— Exercise aim —
Omitting all pictures, copy word for word the lines from the line containing "Viewport: 1000px width, 597px height." through the final line of the entries.

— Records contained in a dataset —
=-=-=-=-=

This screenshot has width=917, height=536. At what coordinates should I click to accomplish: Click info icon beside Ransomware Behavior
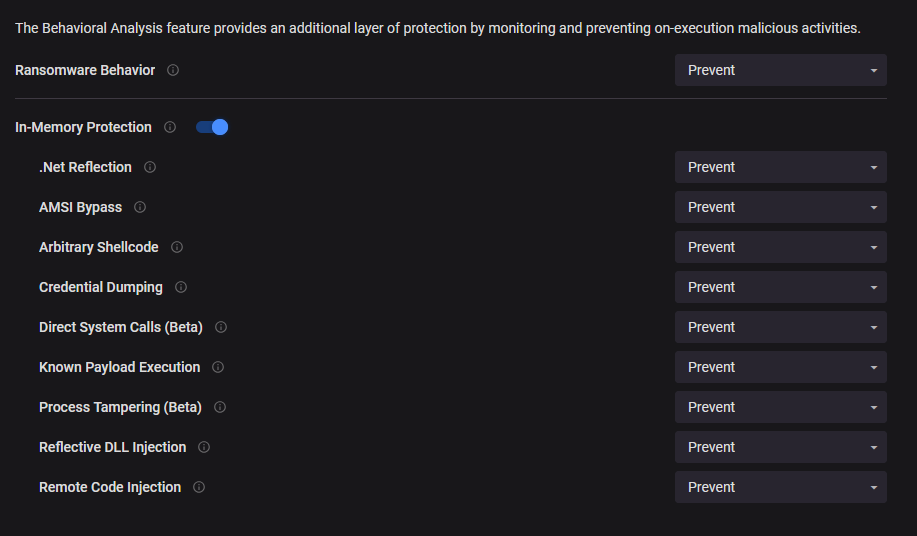(173, 70)
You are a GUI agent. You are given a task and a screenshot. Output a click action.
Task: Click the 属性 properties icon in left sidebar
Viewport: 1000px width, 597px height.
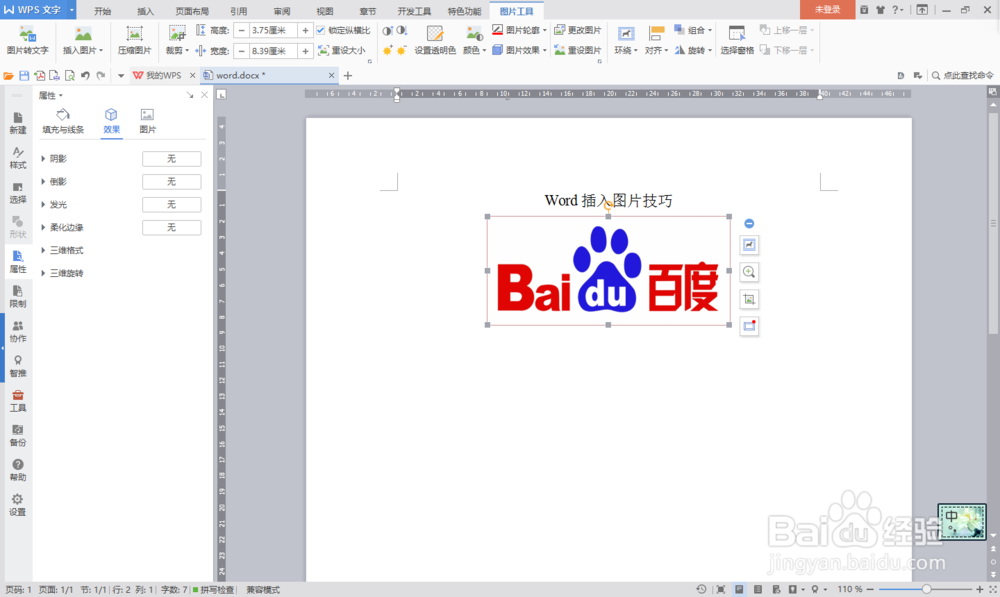17,263
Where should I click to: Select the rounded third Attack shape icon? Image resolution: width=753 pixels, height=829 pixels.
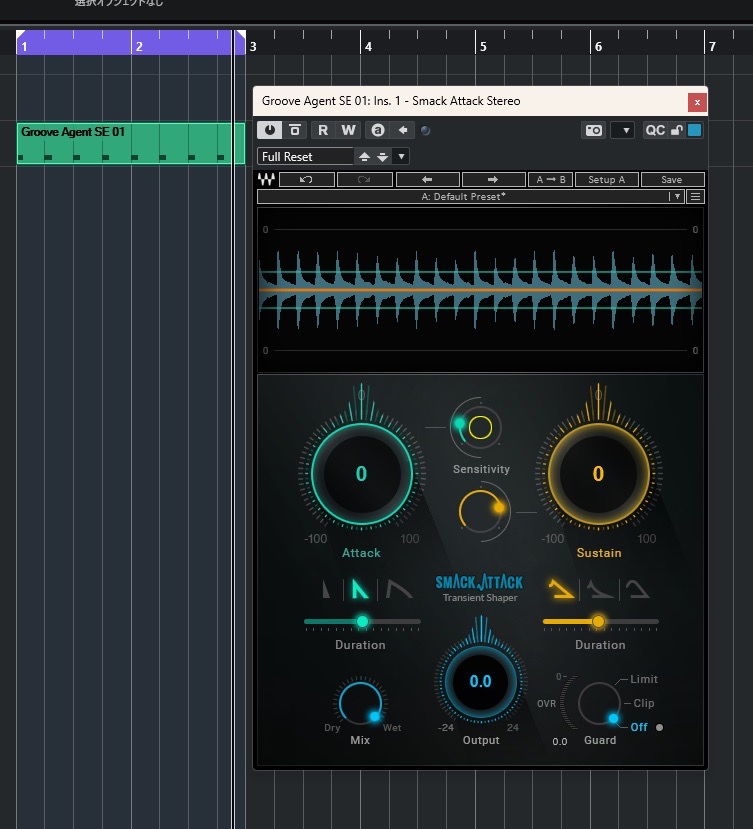400,589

=-=-=-=-=

— Exercise result —
Viewport: 1000px width, 597px height.
17,263
Where should I click to: Select the rounded third Attack shape icon? Image resolution: width=753 pixels, height=829 pixels.
400,589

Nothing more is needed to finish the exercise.